### TASK DETAILS
Some lines in the entries contain the word "swatch". Copy all of them.

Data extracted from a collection
◆ ◆ ◆

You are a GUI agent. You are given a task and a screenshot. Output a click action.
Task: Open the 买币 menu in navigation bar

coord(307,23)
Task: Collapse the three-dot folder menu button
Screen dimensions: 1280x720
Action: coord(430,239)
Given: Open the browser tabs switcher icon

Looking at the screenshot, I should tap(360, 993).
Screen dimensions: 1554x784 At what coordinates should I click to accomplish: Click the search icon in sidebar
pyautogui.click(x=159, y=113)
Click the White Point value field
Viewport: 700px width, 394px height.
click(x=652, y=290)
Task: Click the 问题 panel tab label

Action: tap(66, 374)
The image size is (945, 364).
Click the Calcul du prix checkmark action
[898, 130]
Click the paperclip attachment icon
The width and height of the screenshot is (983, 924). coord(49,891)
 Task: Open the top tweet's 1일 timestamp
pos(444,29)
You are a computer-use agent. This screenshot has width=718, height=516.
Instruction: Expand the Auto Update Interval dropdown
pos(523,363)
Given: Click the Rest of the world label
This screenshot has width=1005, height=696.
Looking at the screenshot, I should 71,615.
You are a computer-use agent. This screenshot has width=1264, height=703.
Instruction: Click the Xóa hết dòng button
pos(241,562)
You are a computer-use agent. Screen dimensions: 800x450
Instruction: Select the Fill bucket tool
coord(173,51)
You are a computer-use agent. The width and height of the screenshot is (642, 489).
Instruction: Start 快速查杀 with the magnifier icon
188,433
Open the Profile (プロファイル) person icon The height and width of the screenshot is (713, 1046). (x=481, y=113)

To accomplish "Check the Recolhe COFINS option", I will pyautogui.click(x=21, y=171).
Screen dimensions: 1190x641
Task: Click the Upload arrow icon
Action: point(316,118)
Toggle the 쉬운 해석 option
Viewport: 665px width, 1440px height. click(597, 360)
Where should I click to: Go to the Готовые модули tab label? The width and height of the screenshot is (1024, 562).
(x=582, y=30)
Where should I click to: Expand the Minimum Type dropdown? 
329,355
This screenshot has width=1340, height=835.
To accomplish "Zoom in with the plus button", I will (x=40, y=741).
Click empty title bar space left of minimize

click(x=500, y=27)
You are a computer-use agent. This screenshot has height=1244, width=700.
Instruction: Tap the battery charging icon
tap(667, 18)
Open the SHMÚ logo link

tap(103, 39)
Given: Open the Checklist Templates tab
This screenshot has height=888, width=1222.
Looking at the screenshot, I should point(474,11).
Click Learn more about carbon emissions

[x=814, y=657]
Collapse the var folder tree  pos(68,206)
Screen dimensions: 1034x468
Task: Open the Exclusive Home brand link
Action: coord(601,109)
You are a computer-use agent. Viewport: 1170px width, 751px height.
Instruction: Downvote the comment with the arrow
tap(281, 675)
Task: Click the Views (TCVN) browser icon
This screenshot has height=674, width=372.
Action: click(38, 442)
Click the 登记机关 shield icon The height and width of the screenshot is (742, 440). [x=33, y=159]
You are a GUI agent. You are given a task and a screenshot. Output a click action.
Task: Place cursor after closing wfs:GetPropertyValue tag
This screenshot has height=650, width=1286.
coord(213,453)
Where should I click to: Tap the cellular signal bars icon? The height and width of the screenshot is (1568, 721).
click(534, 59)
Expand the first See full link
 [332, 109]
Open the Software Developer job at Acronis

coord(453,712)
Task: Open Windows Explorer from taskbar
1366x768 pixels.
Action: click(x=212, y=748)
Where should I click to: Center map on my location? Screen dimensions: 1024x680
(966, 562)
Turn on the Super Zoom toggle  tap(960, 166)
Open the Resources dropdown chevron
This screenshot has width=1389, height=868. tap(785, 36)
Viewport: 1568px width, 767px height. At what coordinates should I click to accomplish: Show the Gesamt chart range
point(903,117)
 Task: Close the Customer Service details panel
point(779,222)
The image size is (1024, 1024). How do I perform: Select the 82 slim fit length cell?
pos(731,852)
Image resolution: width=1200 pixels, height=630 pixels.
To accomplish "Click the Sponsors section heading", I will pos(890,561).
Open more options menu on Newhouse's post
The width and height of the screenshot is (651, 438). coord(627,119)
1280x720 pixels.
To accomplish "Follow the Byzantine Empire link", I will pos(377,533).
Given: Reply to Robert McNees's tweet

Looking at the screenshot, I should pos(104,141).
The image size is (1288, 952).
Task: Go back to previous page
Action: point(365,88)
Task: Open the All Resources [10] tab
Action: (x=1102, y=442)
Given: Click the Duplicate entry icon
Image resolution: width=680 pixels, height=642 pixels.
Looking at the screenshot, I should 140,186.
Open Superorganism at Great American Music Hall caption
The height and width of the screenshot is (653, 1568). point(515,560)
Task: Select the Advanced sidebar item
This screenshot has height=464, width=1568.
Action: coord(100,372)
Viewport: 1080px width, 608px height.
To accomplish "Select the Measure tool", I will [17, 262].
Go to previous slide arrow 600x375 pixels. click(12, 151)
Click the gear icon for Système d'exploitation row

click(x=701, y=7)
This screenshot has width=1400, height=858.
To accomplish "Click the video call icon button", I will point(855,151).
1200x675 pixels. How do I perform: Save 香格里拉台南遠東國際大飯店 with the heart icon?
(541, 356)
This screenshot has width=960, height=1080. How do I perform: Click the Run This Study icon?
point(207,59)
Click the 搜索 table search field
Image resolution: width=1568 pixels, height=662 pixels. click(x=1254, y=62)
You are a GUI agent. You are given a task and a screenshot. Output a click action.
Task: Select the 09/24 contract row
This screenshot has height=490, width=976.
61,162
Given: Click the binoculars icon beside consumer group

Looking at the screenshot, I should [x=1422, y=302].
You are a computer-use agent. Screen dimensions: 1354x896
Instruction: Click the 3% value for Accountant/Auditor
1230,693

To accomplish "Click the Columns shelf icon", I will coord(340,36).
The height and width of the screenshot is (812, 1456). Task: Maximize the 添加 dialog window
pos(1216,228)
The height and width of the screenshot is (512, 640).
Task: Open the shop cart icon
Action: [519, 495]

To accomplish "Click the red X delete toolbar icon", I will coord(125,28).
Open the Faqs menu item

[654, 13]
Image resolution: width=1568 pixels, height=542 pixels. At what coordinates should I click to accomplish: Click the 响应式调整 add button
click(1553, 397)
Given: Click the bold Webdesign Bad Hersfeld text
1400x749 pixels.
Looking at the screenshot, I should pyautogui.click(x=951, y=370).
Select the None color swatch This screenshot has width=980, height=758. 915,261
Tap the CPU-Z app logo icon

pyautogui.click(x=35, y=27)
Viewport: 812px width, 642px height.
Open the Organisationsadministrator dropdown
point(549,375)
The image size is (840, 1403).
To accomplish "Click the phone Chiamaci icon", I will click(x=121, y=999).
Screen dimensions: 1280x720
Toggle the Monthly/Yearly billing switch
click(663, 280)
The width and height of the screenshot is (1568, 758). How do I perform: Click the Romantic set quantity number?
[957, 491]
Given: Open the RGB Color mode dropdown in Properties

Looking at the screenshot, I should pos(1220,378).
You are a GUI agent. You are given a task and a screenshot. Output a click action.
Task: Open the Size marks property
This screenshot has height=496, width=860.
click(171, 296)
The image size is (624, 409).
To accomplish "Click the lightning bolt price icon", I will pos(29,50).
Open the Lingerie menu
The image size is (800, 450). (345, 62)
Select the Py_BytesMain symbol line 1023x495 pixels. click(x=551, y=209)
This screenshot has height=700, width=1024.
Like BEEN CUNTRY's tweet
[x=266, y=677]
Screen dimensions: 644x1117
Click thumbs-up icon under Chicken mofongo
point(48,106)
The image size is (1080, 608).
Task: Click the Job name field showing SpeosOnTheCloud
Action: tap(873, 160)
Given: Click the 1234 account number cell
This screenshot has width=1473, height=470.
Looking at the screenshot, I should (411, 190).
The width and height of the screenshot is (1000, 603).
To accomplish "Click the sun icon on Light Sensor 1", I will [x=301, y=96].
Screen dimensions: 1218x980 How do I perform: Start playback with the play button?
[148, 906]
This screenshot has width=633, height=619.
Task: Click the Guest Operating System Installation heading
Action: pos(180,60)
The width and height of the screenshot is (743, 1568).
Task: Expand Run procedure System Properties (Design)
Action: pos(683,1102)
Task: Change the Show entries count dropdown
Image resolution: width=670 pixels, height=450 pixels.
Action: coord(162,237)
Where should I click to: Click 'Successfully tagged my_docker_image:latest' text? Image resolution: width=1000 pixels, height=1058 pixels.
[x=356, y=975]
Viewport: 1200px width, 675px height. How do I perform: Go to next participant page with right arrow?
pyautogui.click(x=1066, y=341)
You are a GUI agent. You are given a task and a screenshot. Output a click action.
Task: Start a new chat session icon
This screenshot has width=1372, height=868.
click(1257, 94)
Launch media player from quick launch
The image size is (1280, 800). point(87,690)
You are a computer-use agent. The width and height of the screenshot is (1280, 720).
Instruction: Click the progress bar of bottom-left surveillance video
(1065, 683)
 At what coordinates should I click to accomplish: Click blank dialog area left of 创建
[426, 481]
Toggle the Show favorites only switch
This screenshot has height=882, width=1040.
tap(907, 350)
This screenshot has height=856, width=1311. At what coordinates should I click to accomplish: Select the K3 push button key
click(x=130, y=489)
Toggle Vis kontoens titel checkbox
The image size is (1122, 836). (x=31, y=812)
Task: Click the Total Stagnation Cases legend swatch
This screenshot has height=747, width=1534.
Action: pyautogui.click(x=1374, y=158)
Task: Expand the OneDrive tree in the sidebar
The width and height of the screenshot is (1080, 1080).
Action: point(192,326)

◆ ◆ ◆

### RESPONSE TO THE EXERCISE
Select the None color swatch This screenshot has width=980, height=758. 915,261
Task: Click the Total Stagnation Cases legend swatch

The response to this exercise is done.